Sedition and Binayak Sen


What are the criminal charges impinging on free speech?

In keeping with the reasonable restrictions allowed by the Constitution on free speech, there are criminal provisions against defamation, sedition, blasphemy, contempt of court and hate speech. The defence available against defamation is that the words in question should be substantially true and that they should have been uttered or written in the public interest. The plea of truth is allowed as a defence at least in theory against the contempt charge as well. The blasphemy provision is meant to penalize only those insults to religion that have been committed with a deliberate and malicious intention. The hate speech provisions often fall in the political domain, as they seek to punish those who deliver inflammatory speeches promoting enmity between different groups or prejudicing national integration. Mahatma Gandhi, who was himself convicted for sedition.

Isn't the sedition provision introduced by the British contrary to the spirit of free speech guaranteed by the Constitution?

In a landmark judgment delivered in 1962 in the Kedar Nath Singh vs State of Bihar case, the Supreme Court upheld the constitutionality of the sedition provision contained in Section 124A of the IPC. But for it do so subject to the condition that the sedition charge can be made only against those who misuse their freedom of speech to instigate an armed rebellion against the state. The 1962 verdict was meant to reconcile conflicting interpretations of Section 124A made by two top judicial bodies during the colonial period. Judging the 1898 sedition provision on the touchstone of the constitutional free speech guarantee, a five-judge bench of the Supreme Court, headed by the then CJI B P Sinha, opted for the federal court approach of raising the bar for the invocation of Section 124A. Keeping in mind the reasons for the introduction of Section 124A and the history of sedition, the section must be so construed as to limit its application to acts involving intention or tendency to create disorder, or disturbance of law and order, or incitement to violence, the Supreme Court ruled, in a judgment that still holds the field.

How did a rural health and human rights activist like Binayak Sen get convicted for sedition?

The controversial judgment delivered by a Raipur sessions court on December 24 held Binayak Sen guilty not so much for what he said or wrote but for what he allegedly did. He has been handed the life sentence for conspiring with two others to commit sedition. His alleged crime — he couriered seditious letters from a jailed Maoist leader to his associates.

Have there been other recent instances of the sedition charge being used?

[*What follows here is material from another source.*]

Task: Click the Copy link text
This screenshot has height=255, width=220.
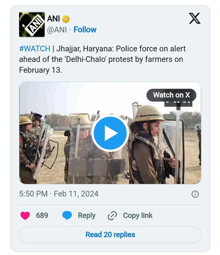Action: (138, 215)

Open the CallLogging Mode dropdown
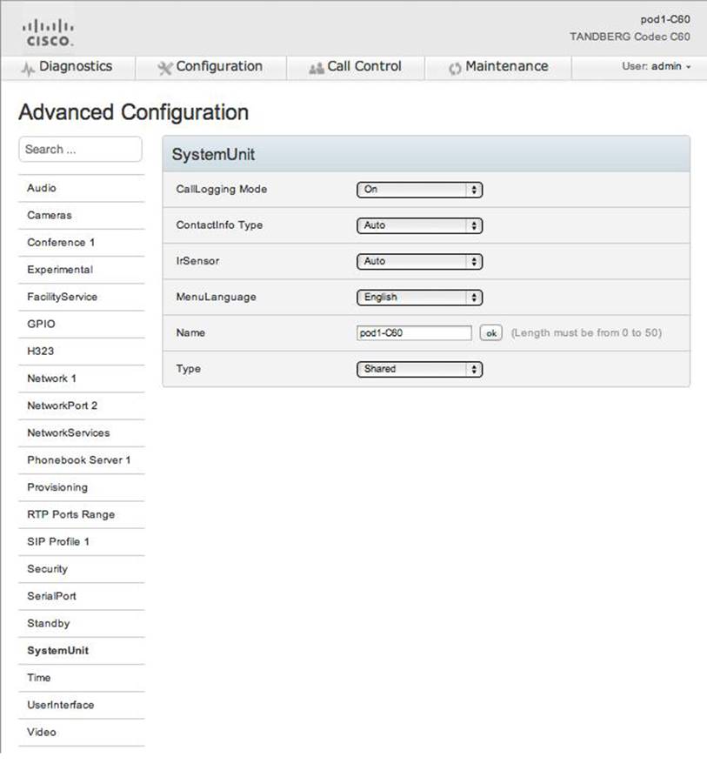(x=419, y=190)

One prominent case booked a month ago was against activist-writer Arundhati Roy as a sequel to her pro-Azadi speech on Kashmir at a meeting in Delhi. Curiously, this case was ordered by a magistrate even after the police had given a status report saying that Roy's speech did not constitute sedition. The police report itself was in tune with home minister P Chidambaram's statement that no action could be taken against Roy in keeping with the letter and spirit of the law.